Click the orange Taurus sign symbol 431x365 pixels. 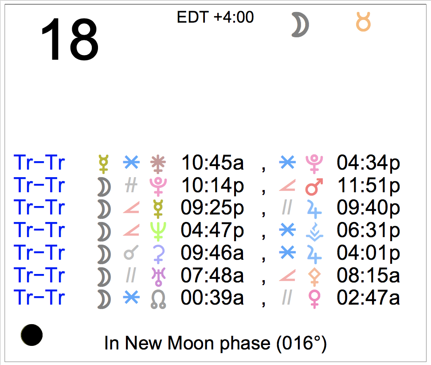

--

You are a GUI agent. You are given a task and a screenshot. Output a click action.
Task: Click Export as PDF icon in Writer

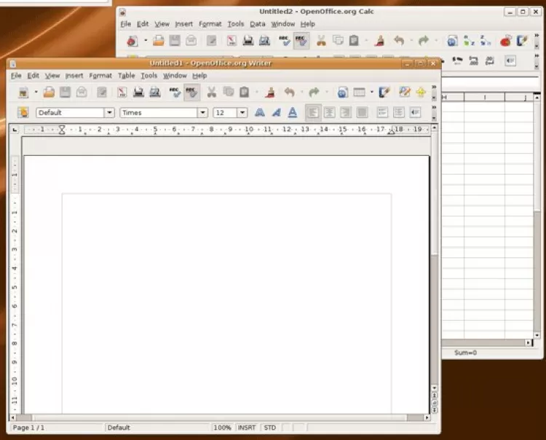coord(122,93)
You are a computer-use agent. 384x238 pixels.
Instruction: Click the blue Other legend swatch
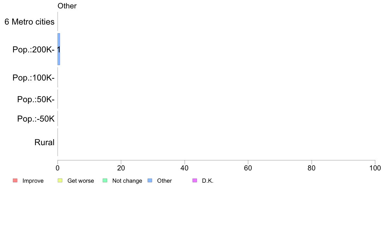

:: What is required ::
Search the records above for the string "agent" and copy each line that holds it.

:: Task result ::
You are a GUI agent. You are given a task and a screenshot. Output a click action.
You are a computer-use agent. 384x238 pixels.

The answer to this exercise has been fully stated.